抄録
ペトリ皿の内部で水溶液に培養した, タバコモザイクウイルスに感染したタバコ葉組織の不溶性蛋白, 可溶性蛋白, 非蛋白各窒素化合物の変化を, 接種後2, 4, 6日目に測定し, かつこれらの窒素成分が, チオウラシル・マイトマイシンC・ナラマイシン (アクチザオン類似物質) などの抗ウイルス剤でウイルス増殖が部分的に阻害されたはあい, どのように変動するかを調べた. 抗ウイルス剤を作用させないときには, 可溶性蛋白窒素は感染・非感染ともに接種後2日目に減少し, 非感染葉ではその後も次第に減少するが, 感染葉ではやゝ増加する. この増加は非蛋白窒素の減少に符号し, ウイルス感染力の増加の時期とも一致する. すなわち非蛋白窒素が素材となつてそれが可溶性窒素成分に組み入れられ, かくてウイルス感染力の増加となる.

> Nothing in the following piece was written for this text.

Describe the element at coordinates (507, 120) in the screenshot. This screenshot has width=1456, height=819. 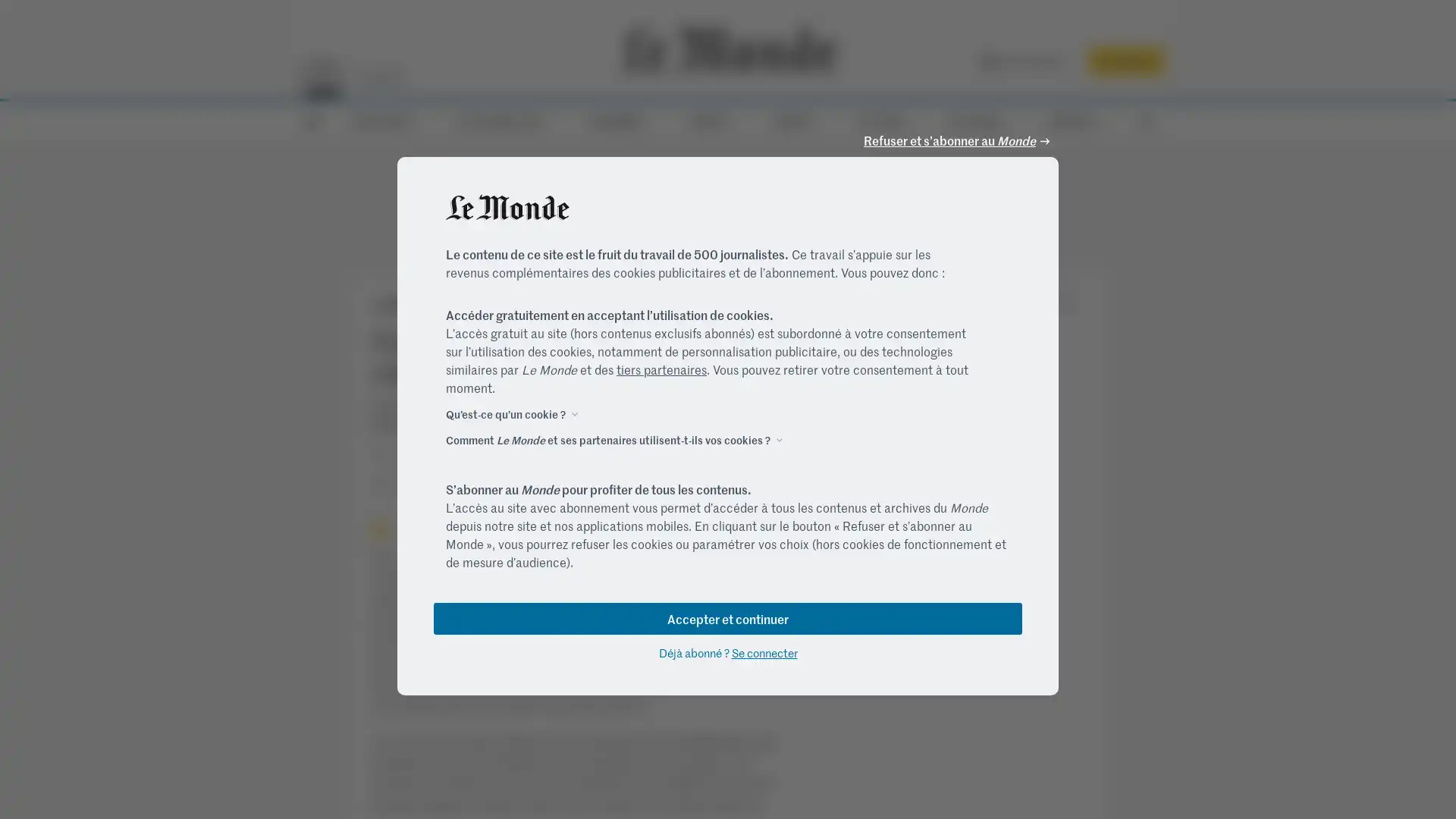
I see `ELECTIONS 2022` at that location.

チオウラシル (濃度25ppm, ウイルス感染力を約90%阻害) およびマイトマイシンC (濃度25ppm, 感染後期に約30%阻害) による処理は, いずれも以上の感染による窒素成分の変化を非感染葉のそれに近づけた. すなわち感染末期に非蛋白窒素の減少が認められず, したがつて可溶蛋白の増加がない. とくに処理による不溶蛋白の増加が注意されたが, これがウイルス前駆体の蓄積を意味するかどうかは決定されなかつた. ナラマイシン (濃度1ppm, 主として感染初期に阻害が起こる) の作用性は前2者と異る. すなわち処理によつて非蛋白窒素が全感染期間を通じて増加し, また不溶蛋白が減少する. この物質は植物に対する薬害が強く, 恐らく葉緑 (不溶) 蛋白を分解し, 一方ウイルス増殖の阻害によつて非蛋白窒素から可溶蛋白への経路が阻止されて, かくて前者の蓄積が起こるものと想像された.